Having started down the entrepreneurial path by purchasing an RV park, Cude took some educated business gambles over the years and transformed that initially meager investment into a $1.5 million business, Peninsula Pumping, which provides septic service, installation and portable sanitation in a 100-mile radius of Soldotna, Alaska. Cude is also part owner of a construction business.

Despite the elements, the wear and tear on trucks and equipment, and a multitude of other challenges to overcome, Cude has found the pumping business to be a profitable venture.

 

SEASONAL SWINGS

Sparse and spread-out populations don’t easily lend themselves to specialization; therefore, Cude’s approach is to take business anywhere he can get it – and turn down almost nothing.

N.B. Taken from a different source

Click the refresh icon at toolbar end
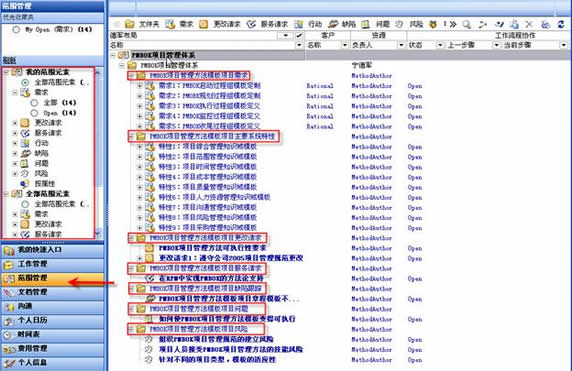This screenshot has width=572, height=371. [561, 24]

The company offers septic pumping, system installation and repair services to residential, commercial and industrial customers, and has a 400-unit portable restroom inventory. Peninsula Pumping services everything from the tourism industry to oil fields, and from commercial fishing to canneries. In July, the company even supplies portable restrooms and pumping to multitudes of salmon fisherman on the beach. Not surprisingly, the very condensed summer season is when most of the action occurs.

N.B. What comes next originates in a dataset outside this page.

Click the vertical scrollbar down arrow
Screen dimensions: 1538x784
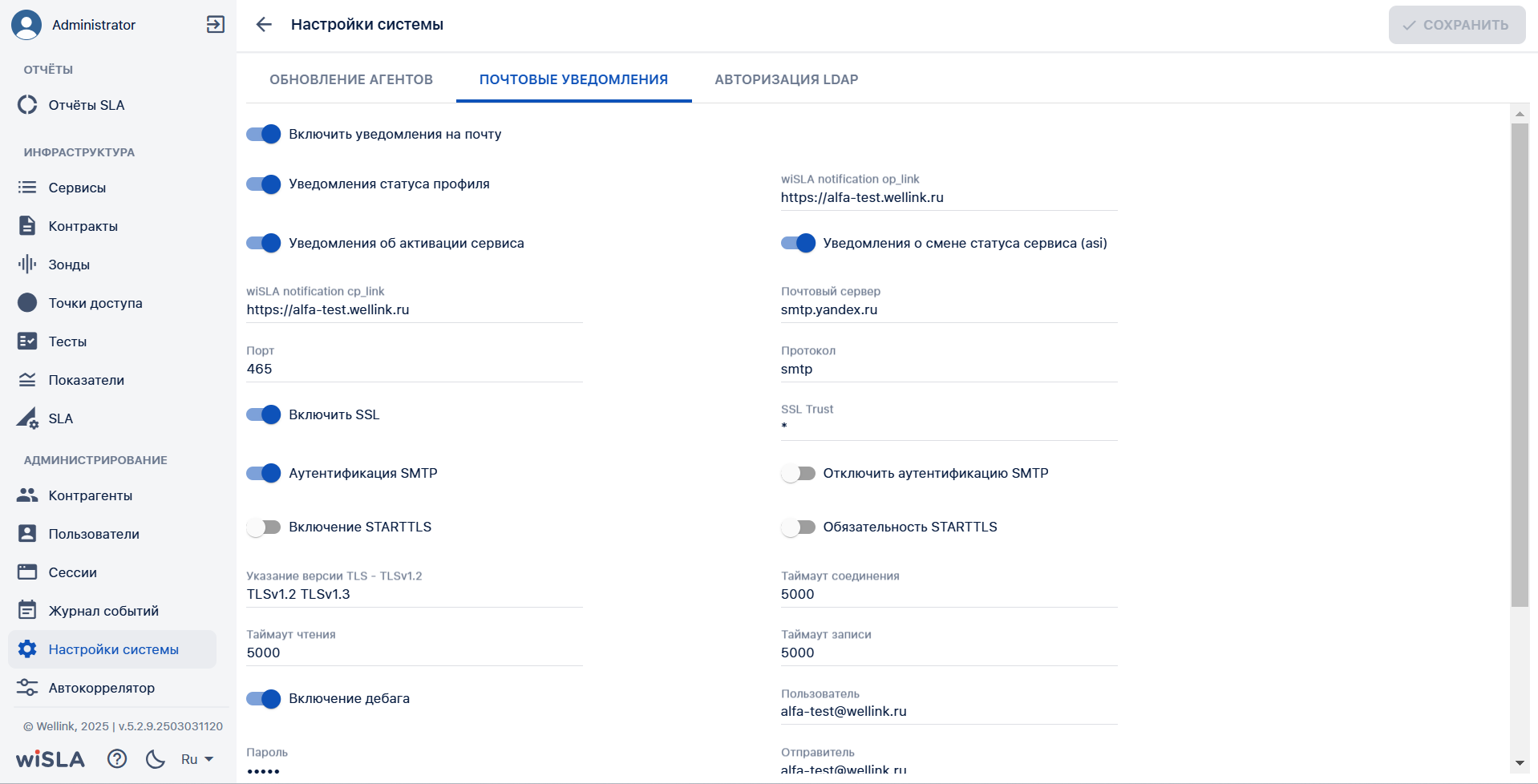(x=1520, y=763)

“In Alaska, you basically make 75 percent of your income in a four- to five-month period,” Cude explains. “It’s hard to pump someone’s septic when the pipes are under four or five feet of snow.” Therefore, Alaskan businesses must make hay when the sun shines, as the saying goes.

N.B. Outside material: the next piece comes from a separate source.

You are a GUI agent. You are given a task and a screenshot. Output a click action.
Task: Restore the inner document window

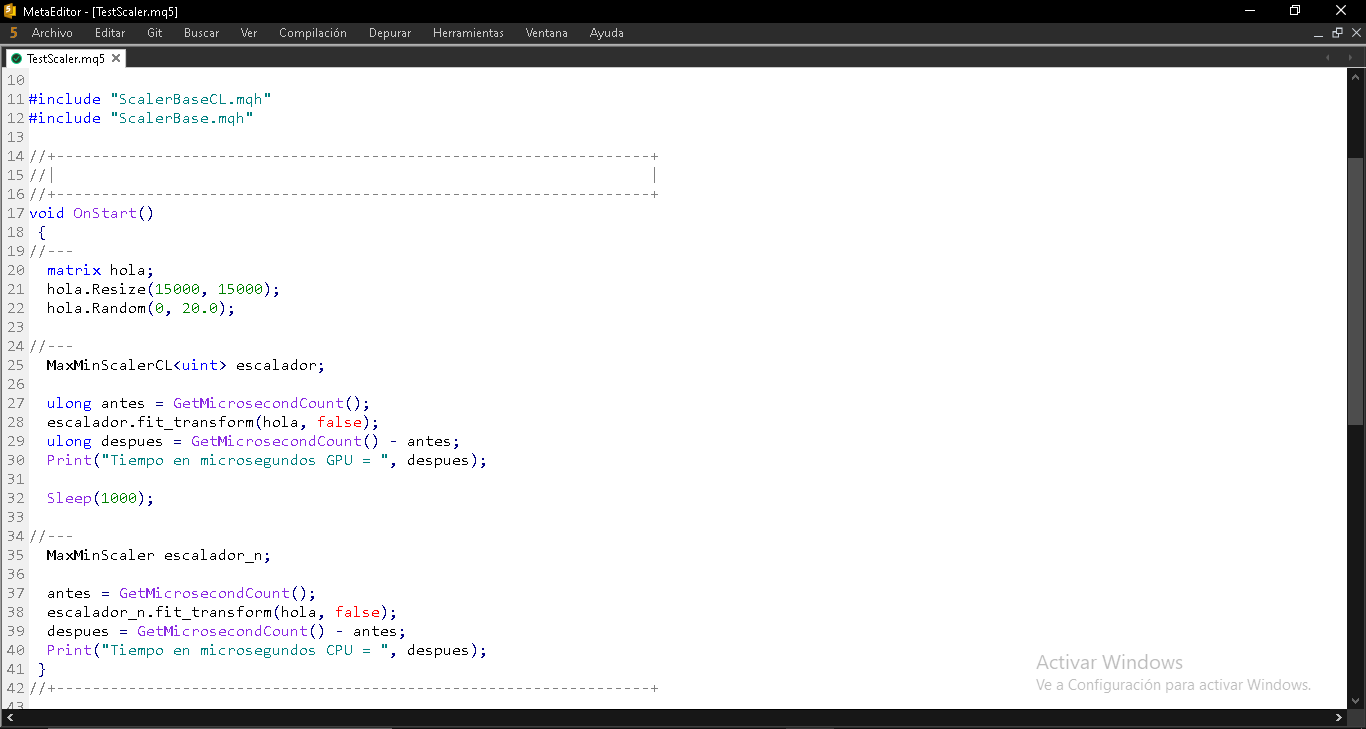pyautogui.click(x=1337, y=33)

“I’ll run four or five pumpers in the summer and only two in the winter. I’ll also go from four to two toilet guys.”

Employees might work 80 hours a week during the summer, then only 20 in the winter, when average high temperatures don’t exceed the 20s. During the slow winters, Cude finds ways to keep employees busy so they don’t leave his company in search of more hours. He puts them to work cleaning, painting or maintaining equipment. “We try not to lay anyone off,” he says.

For good reason: employee skill, knowledge and background about the customers and conditions are highly valued. Quality service isn’t just about learning how to pump – it’s about knowing the ins and outs of local industries and service routes.

“We have very little turnover in our crew. We’re very family oriented, and I expect a lot – but I give a lot. That’s why I want to keep them year-round.”

Cude acknowledges the skills of his office crew. Susan Rozar, the office manager, has been with the company 12 years; Paul Schwenk, pumping supervisor, has been with the company seven years; and dispatcher Robin Fritz has been with the company two years. The office administrator is Joleen Farebrother, and she assists Fritz with dispatching, especially in summer.

“The great thing I’ve got going for me is that the office management treats the business like it’s their own. Between the three of them, they manage the crew very well.”

 

FAR AND AWAY

Another challenge to running a business in Alaska is getting what you need when you need it in the way of supplies, trucks and equipment. When you’re far north of the lower 48 states, added costs and logistical issues are a constant.

“It changes who you buy things from,” Cude explains. “Sometimes you just don’t have a choice. You can’t buy from Florida when you’re in Alaska. If you need something, you have to plan ahead or pay dearly to have it shipped here.”

And you have to do your research. When Cude ordered 15 handicap portable restrooms shipped from Indiana in April, his delivery cost alone was $4,500. Yet this was $450 less than it would have been to ship them from California, his sales representative told him.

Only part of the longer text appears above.